» **Task**
Copy each record exactly as it reads, leaving out any pictures it holds.
:::
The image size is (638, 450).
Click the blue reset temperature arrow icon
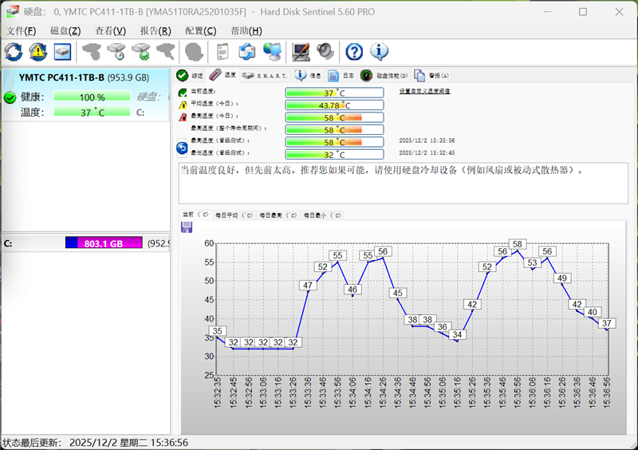point(182,148)
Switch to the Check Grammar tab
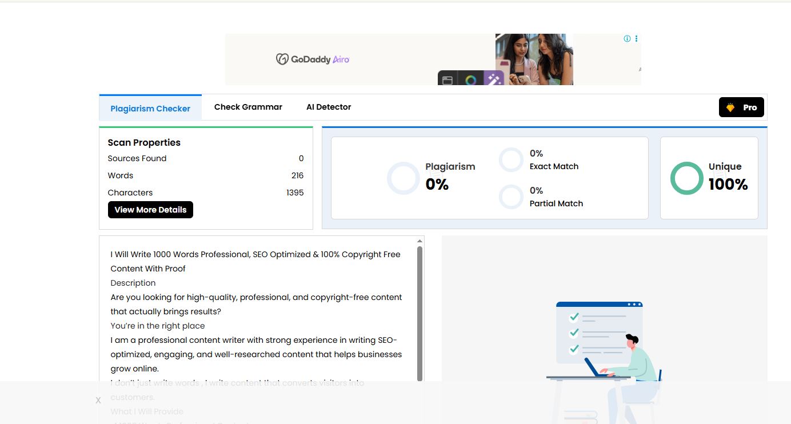The image size is (791, 424). point(248,106)
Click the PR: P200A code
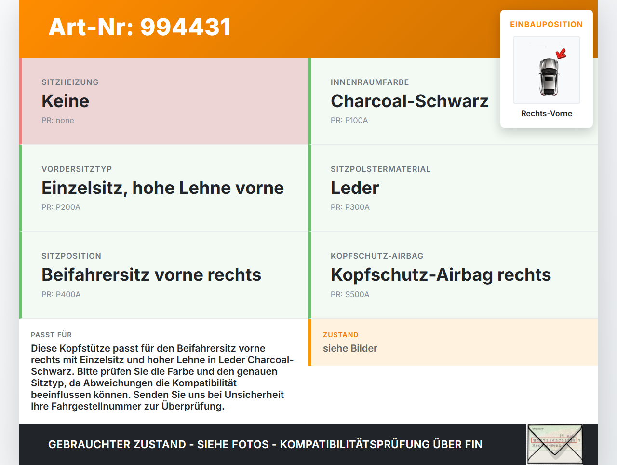Viewport: 617px width, 465px height. tap(61, 207)
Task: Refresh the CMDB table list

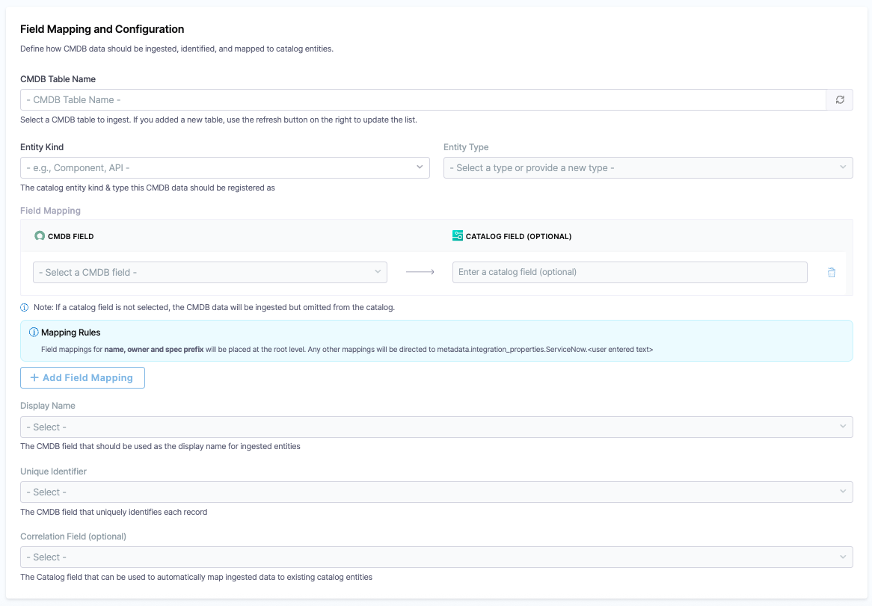Action: 839,99
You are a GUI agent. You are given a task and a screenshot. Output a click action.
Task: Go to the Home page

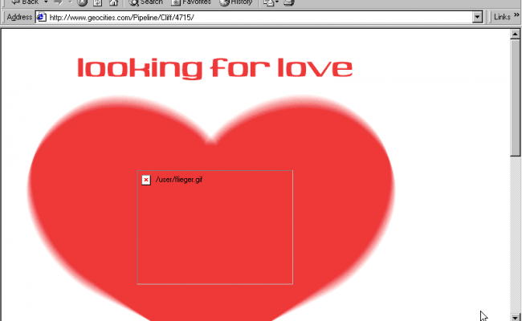[x=112, y=2]
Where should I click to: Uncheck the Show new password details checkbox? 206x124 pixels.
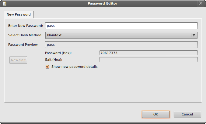47,67
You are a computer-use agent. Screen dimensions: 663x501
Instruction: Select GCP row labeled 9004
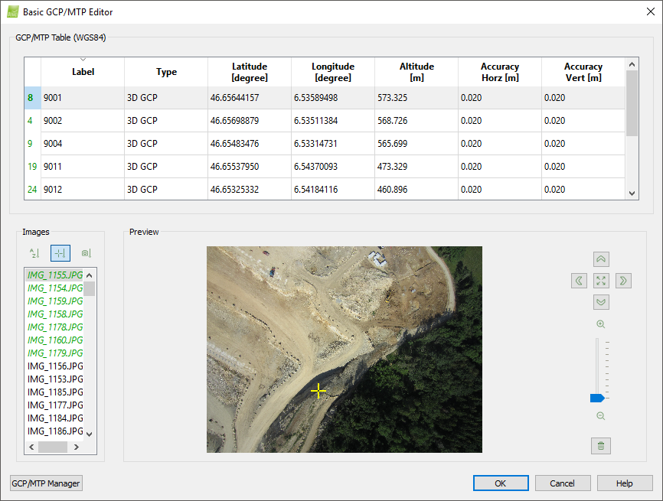82,143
:::
» **Reply**
The image size is (638, 450).
Click the blue reset temperature arrow icon
point(182,148)
Switch to the Check Grammar tab
The image size is (791, 424). point(248,106)
Click the PR: P200A code
Viewport: 617px width, 465px height. tap(61, 207)
Task: Refresh the CMDB table list

Action: 839,99
You are a GUI agent. You are given a task and a screenshot. Output a click action.
Task: Go to the Home page

[x=112, y=2]
Where should I click to: Uncheck the Show new password details checkbox? 206x124 pixels.
47,67
You are a computer-use agent. Screen dimensions: 663x501
Instruction: Select GCP row labeled 9004
82,143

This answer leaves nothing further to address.